While perceptions of the Scottish higher education system are positive among respondents with a good knowledge of Scotland and its place within the UK, the report also reveals that many international education specialists and students overseas possess a lack of knowledge of how our system is differentiated from the rest of the UK.
The report (‘A strategic analysis of the Scottish higher education sector’s distinctive assets’), compiled and authored by international higher education specialists, Dr Neil Kemp and Dr William Lawton, is based on interviews with education professionals and stakeholders in Scotland, the rest of the UK, Europe, North America, Asia and Africa. It is supplemented by data analysis, government documents and secondary sources. The overarching aim of the report was to focus on the positive assets of the higher education sector in Scotland in a holistic way, rather than cataloguing the academic excellence and research strengths of individual universities.
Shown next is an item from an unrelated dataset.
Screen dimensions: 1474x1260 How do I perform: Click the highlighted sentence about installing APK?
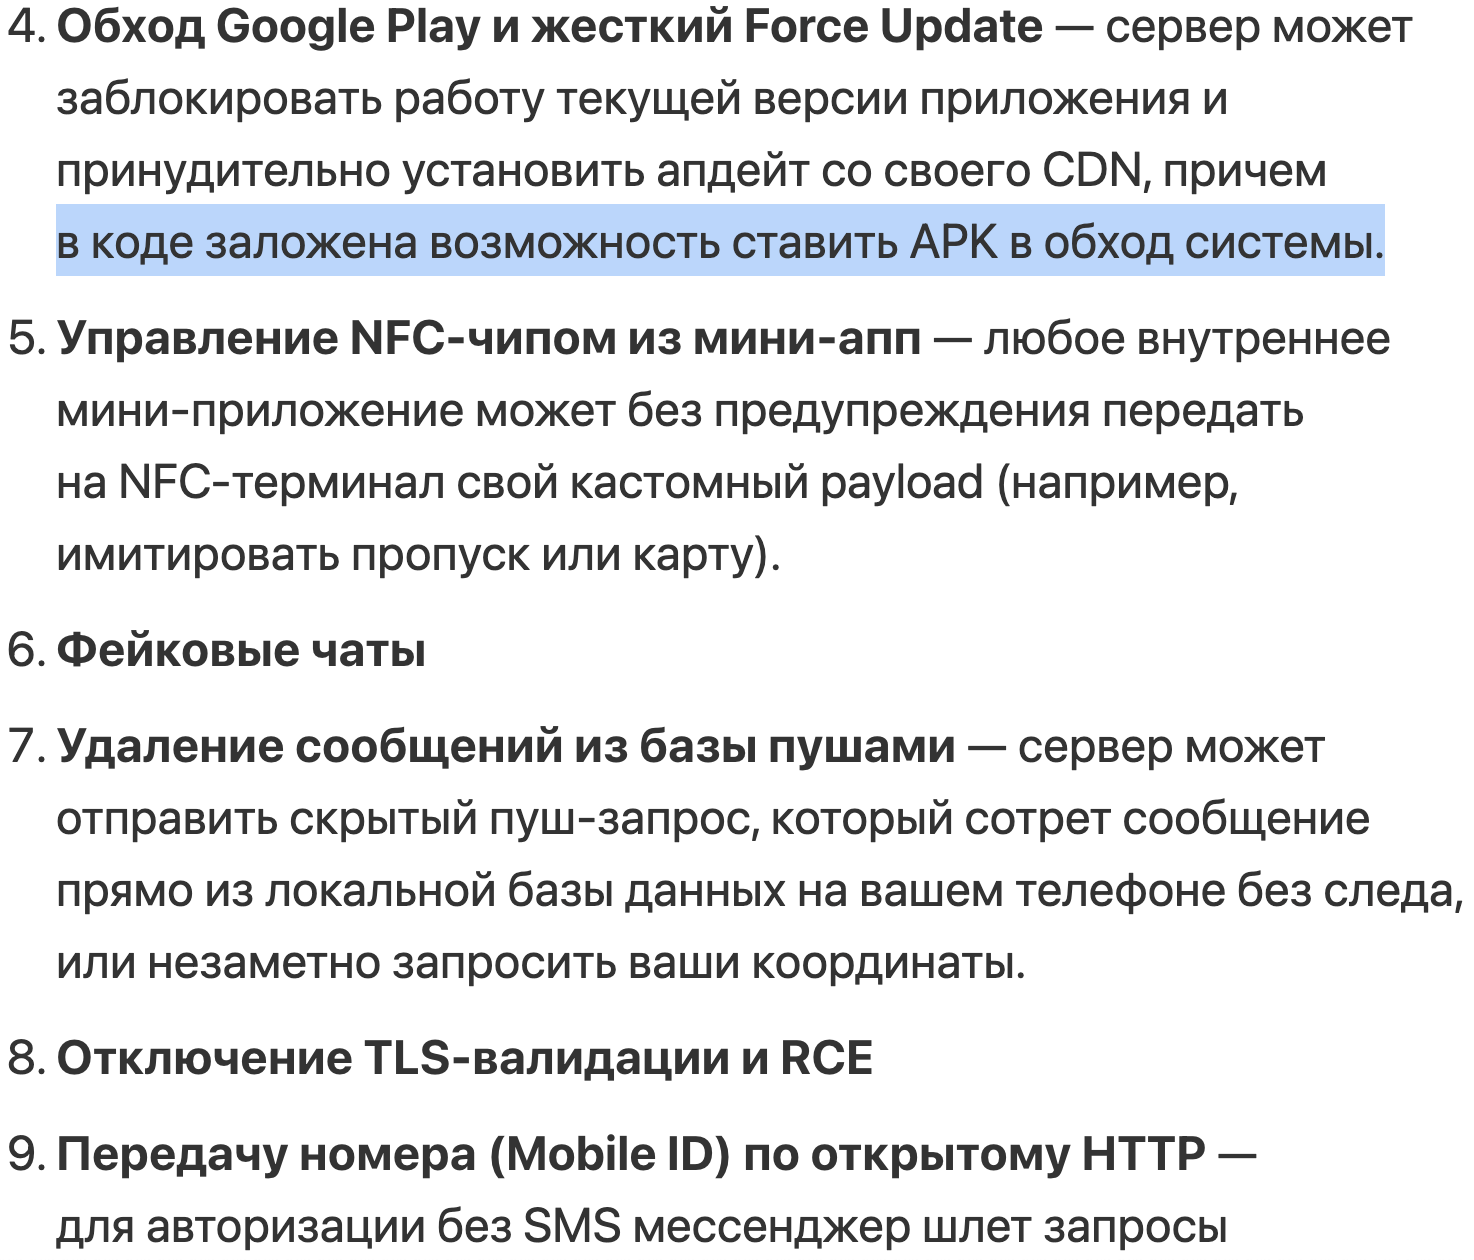[x=720, y=243]
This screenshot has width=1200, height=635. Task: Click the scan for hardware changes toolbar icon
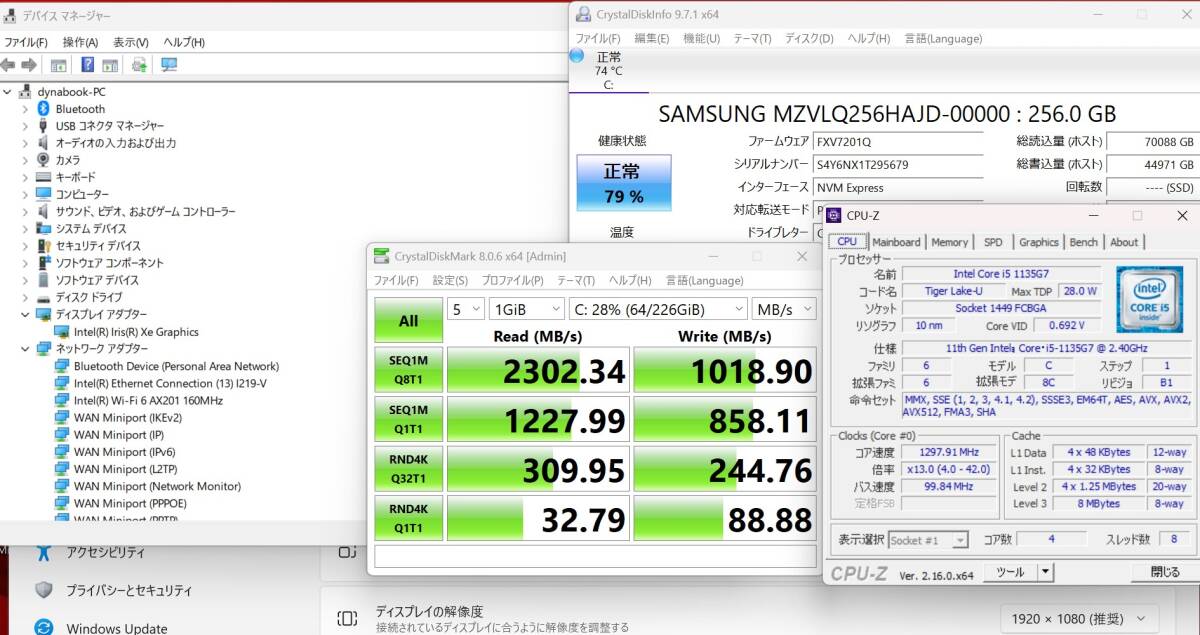(137, 64)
The defining characteristics that, collectively, are unique to Scotland include:
- primacy of the learner and a stress on life-long learning
- an integrated and inclusive sector that is internationally active
- a no-fees policy for Scottish and EU undergraduates
- high employability rates for graduates
- strong links with business and industry
- an innovative system of research pooling and research investment
- high levels of research impact including many spinoff companies
- success in winning research income
- strong recruitment of international students.
Lloyd Anderson, Director, British Council Scotland, said:
“This report tells a remarkable story of a national academic system that is world class and highly innovative, a story of which Scotland should be very proud. The nation’s assets include a higher than expected number of world-class universities, as rated by both academic indicators and the students themselves, and a uniquely joined-up, collaborative and inclusive sector. By cataloguing the strengths of Scotland’s higher education system, we can now promote these to the world with confidence, and encourage a curious world to come to Scotland.”
Education Secretary Michael Russell, said:
“Scotland’s reputation for excellence in Higher Education was confirmed by the performance of some of our key institutions in the recent QS world university rankings. These findings back up what we’ve known for a long time – that students from overseas can enjoy a fulfilling academic experience in Scotland, and that they contribute significantly to student life. As the British Council points out, Higher Education in Scotland has considerable differences to the rest of the UK and their work, including the contents of this report, will help us raise awareness of the differences that exist.”
Professor Nigel Seaton, Vice-Convener of the International Committee at Universities Scotland and Principal and Vice-Chancellor of the University of Abertay Dundee, said:
“This report confirms the distinctive strengths that put Scottish higher education on the world stage, especially its emphasis on our integrated approach to lifelong learning as supported by the Scottish Credit and Qualifications Framework. In a highly competitive international market, independent endorsement of the particular strengths of our approach in Scotland is very welcome. As with any good report, it is also valuable for highlighting areas where we need to think about doing even better, notably in extending the benefits of higher education more widely in society.”
The authors of the report, Dr Neil Kemp and Dr William Lawton, added:
“This contribution to the discourse around Scottish higher education was made possible by the enthusiasm and willingness of the main stakeholders to engage with us, and we hope to have reflected the diversity of views accurately. There is of course room for improvement in any HE sector; the fact that the report emphasises the positive reflects the promotional mandate in regard to distinctive assets. This report shows that there is plenty to promote.”